Poi ci sono IO: la Roberta di sei anni che cadeva in continuazione ed era la meno brava del corso di danza (messa sempre in ultima fila nonostante fosse la più bassina, il che costringeva i genitori a munirsi di binocolo per riuscire ad individuarla nelle esibizioni a teatro), la Roberta portata da un medico all'altro che si sentì anche dare della "simulatrice" da un ortopedico, la Roberta a cui le maestre chiedevano di camminare "per bene" per non fare soffrire la mamma ed il papà, la Roberta che durante l'adolescenza era allontanata dalle comitive perché: "Ah che palle questa cade  sempre, sta sempre male, però peccato è una bella ragazza... ma comunque che palle...", la Roberta che non sapeva rispondere alle solite domande trite e ritrite: "… ma cos'hai? Perché cammini così? (e vi parlo anche di semplici sconosciuti per strada...), il dolore, la rabbia, la frustrazione, il pensare: "se non avessi la malattia sarei una persona felice...", il non uscire con un ragazzo per anni ... l'uscire con un ragazzo che appena intuisce ti scarica senza tanti complimenti...
Poi pian piano l'accettazione: ho la CMT però... però mi sono laureata; però ho un lavoro che mi piace e mi gratifica (e speriamo che duri...); però ora ho un fidanzato meraviglioso con il quale presto mi sposerò (ehm...ci conto!); però ho tanti amici che mi accettano per quella che sono.

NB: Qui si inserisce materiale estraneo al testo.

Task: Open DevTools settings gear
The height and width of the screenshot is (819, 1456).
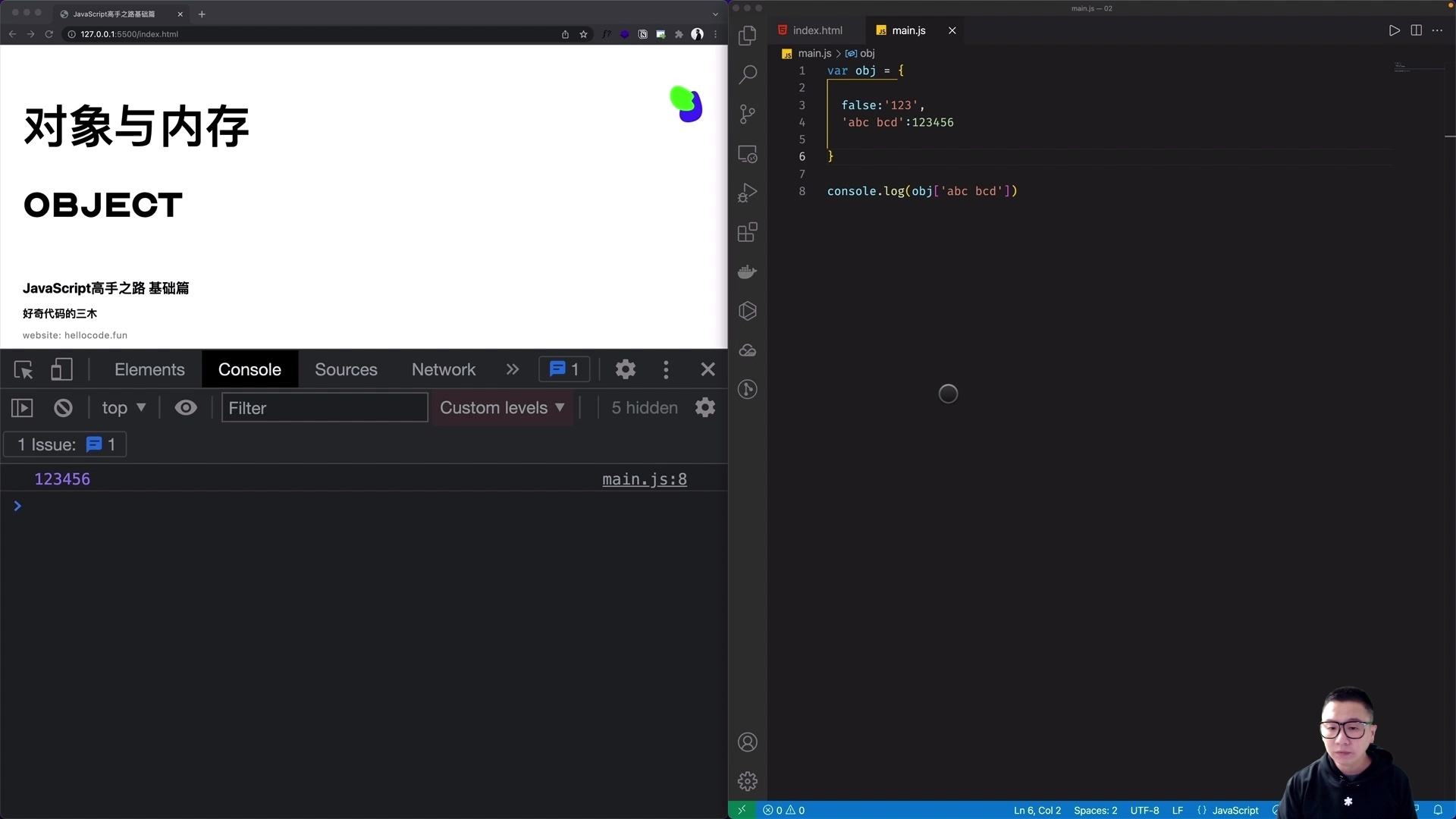Action: click(x=625, y=369)
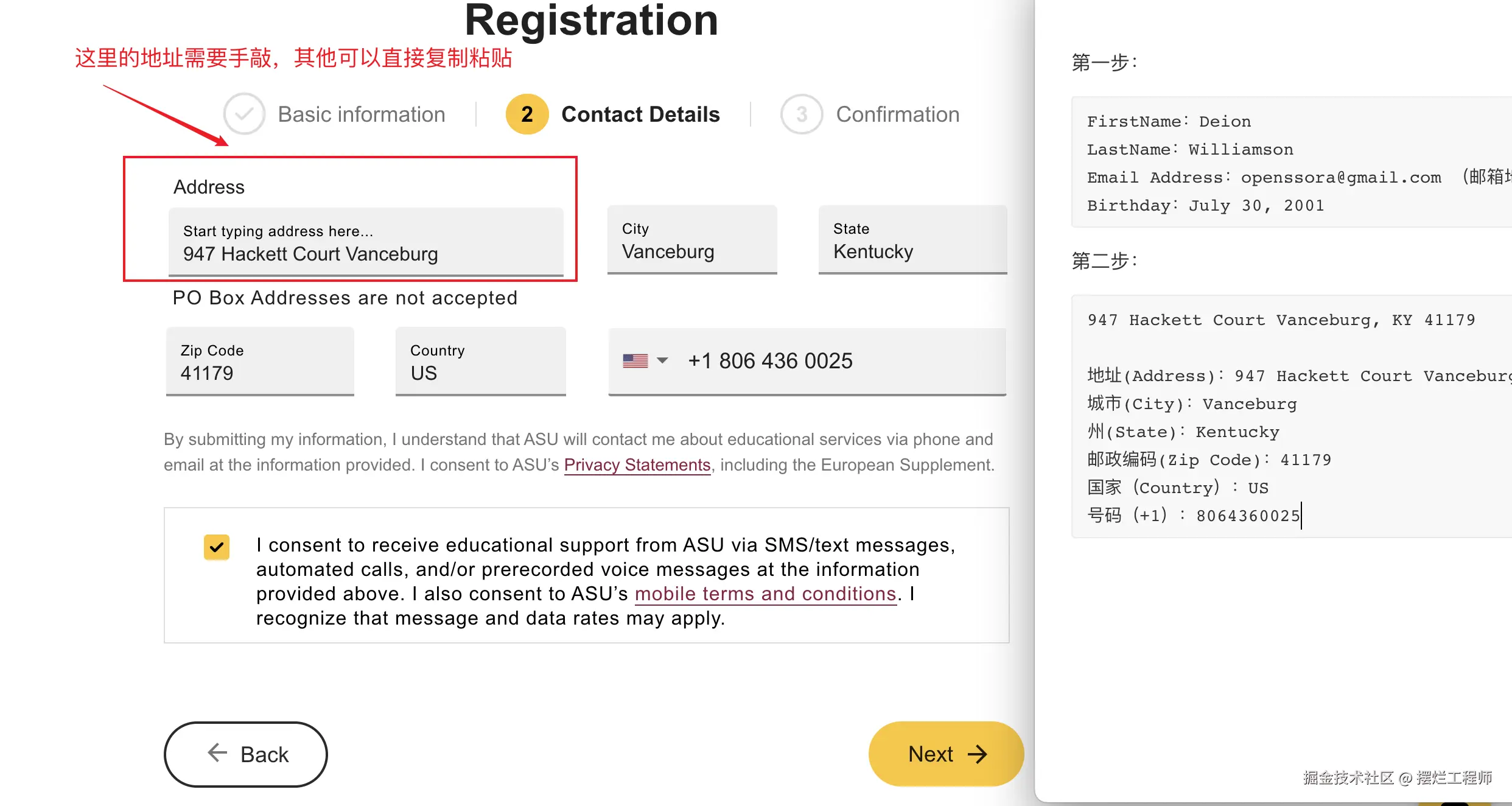Click the Next button

(x=946, y=754)
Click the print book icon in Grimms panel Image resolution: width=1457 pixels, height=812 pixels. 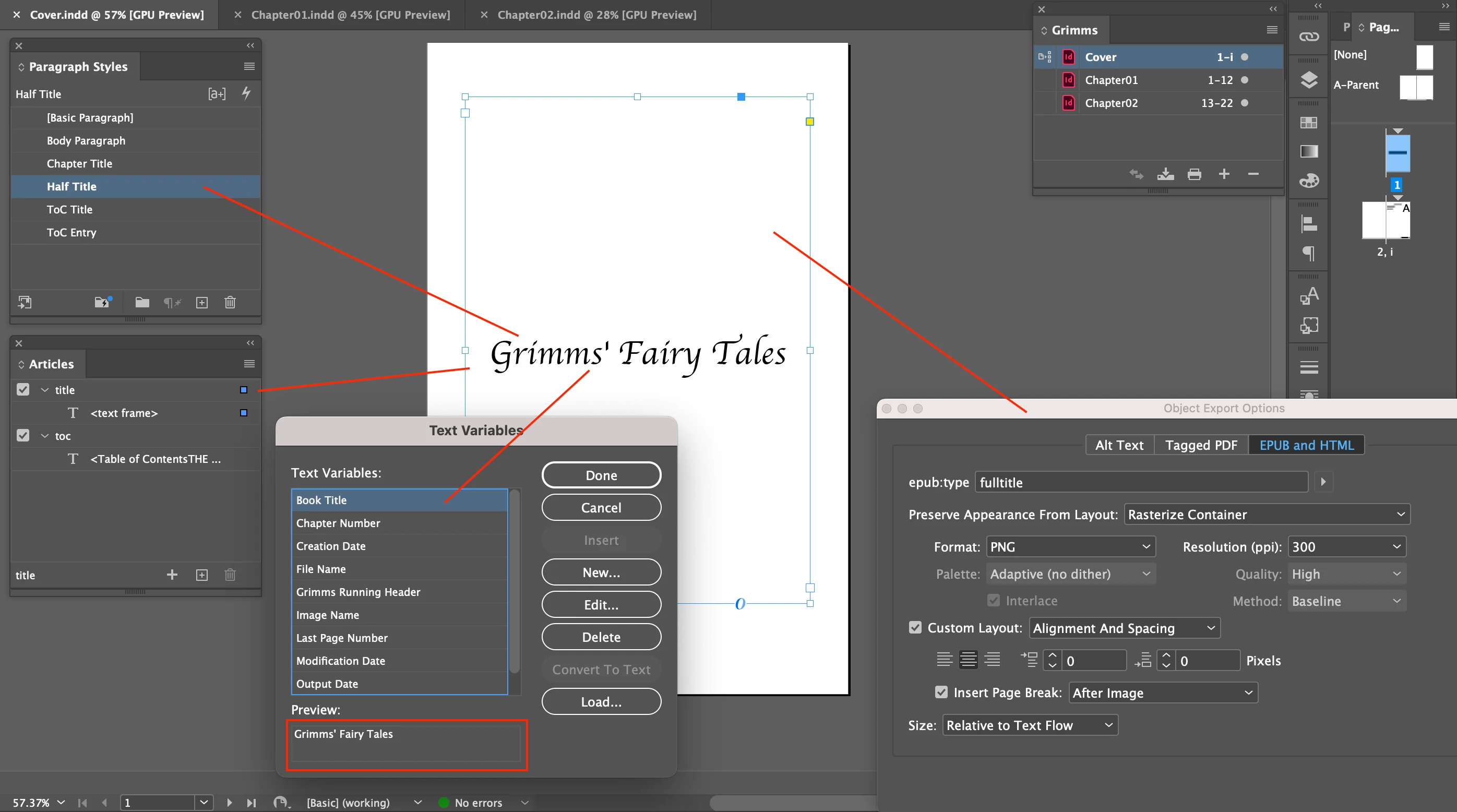click(1194, 174)

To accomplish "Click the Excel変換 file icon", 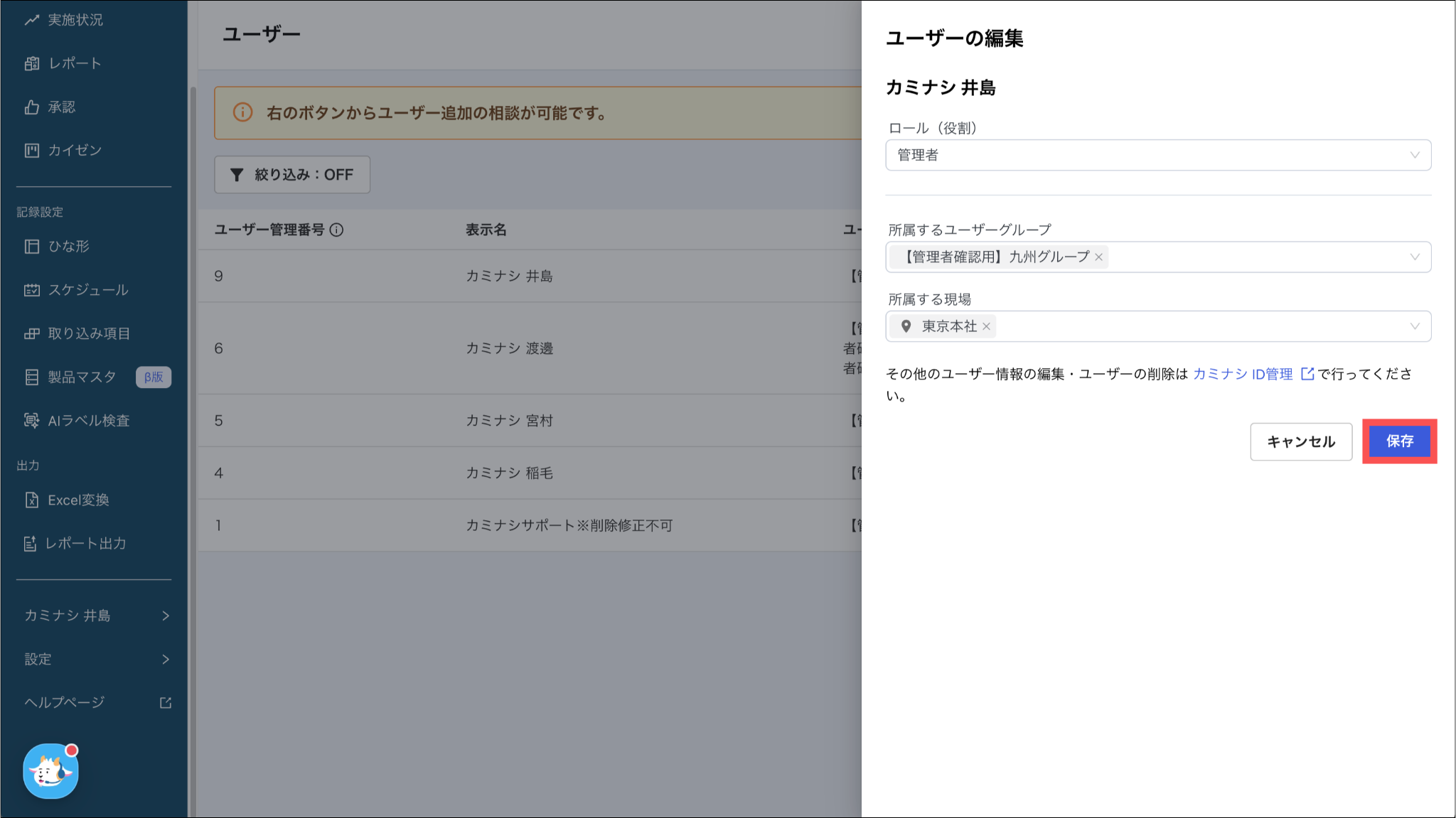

Certo sarebbe stupido affermare che sia stato facile, ogni piccola conquista mi è costata grandi sacrifici (ad esempio sono tornata a guidare prendendo la patente speciale e facendo modificare l'automobile: ma imparare ad usare i nuovi comandi non è stata una passeggiata).

 

Per anni mi sono chiusa in me stessa non accettando più inviti ad uscire per evitare delusioni (ne sa qualcosa quel poveretto del mio fidanzato che ha penato settimane per convincermi ad uscire con lui e mesi perché ci mettessimo insieme!), ho avuto paura di tutto e del giudizio di tutti, ho guardato con terrore il peggioramento di mio padre, convincendomi che per me fosse solo questione di tempo (per inciso: il mio meraviglioso papà porta delle ortesi che gli consentono di muoversi con relativa autonomia ed ha un carattere talmente combattivo che a volta viene voglia di "strozzarlo"), ho litigato milioni di volte con la mia dolcissima mamma che continuava a ripetermi: "Sei bellissima comunque, sei intelligente e potrai in ogni caso raggiungere gli obiettivi che hai in mente", non ho perso occasione per torturare mia sorella che non ha un carattere facile (Sonia perdonami ma è così!) ma che mi ha sempre sopportata/aiutata/sollevata, che per anni è stata la mia unica amica e che stimo e amo più di me stessa, ho trattato - e a volte continuo a trattare - malissimo il mio dolcissimo e amatissimo fidanzato forse solo per metterlo alla prova e lui  nonostante tutto (almeno fino ad oggi) continua a sopportarmi, ad amarmi e a fare progetti su progetti per il futuro.
Tutto ciò lo racconto solo per far capire a chi avesse la pazienza di leggere la mia storia che sono stata, sono e continuerò ad essere una persona come le altre: arrabbiata, triste, scoraggiata ma anche felice, serena, allegra secondo le circostanze e - forse- a prescindere da questa disgraziata
malattia.
Senza la CMT sarei stata una persona sana, ma non è detto più felice ed equilibrata di come sono oggi: è ovvio che continuo a sperare con tutte le mie forze che presto la CMT divenga una malattia curabile, che io possa decidere di mettere al mondo dei bambini senza l'incubo CMT ad avvelenare i miei progetti e a limitare fortemente le mie scelte e quelle del mio compagno, che io possa un giorno togliermi le scarpe e correre a piedi nudi su una bella distesa di sabbia o d'erba (o  semplicemente dietro ad un autobus...) senza finire distesa per terra come uno zerbino, ma tanto è.. le cose per il momento stanno così e quindi mi limito a sognare... poi riprendo contatto con la realtà:
cado, piango, mi rialzo, sorrido e vado avanti.